▶ [SUPPLIED RECORDS]
== == ==
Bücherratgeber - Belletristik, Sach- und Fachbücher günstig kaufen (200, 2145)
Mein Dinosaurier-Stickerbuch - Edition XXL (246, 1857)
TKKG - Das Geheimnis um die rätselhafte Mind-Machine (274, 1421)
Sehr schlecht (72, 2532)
== == ==
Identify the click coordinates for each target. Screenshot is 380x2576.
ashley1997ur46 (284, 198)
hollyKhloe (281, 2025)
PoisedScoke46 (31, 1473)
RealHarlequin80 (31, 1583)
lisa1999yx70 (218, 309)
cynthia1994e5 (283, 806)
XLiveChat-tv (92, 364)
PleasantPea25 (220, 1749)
== == ==
Lines wanted from the listing above: the line with "Bücherratgeber - Belletristik, Sach- und" up to and including the line with "Sehr schlecht (72, 2532)". Please write them out exactly, adding nothing else.

▶ [RESULT OF THIS EXERCISE]
Bücherratgeber - Belletristik, Sach- und Fachbücher günstig kaufen (200, 2145)
Mein Dinosaurier-Stickerbuch - Edition XXL (246, 1857)
TKKG - Das Geheimnis um die rätselhafte Mind-Machine (274, 1421)
Sehr schlecht (72, 2532)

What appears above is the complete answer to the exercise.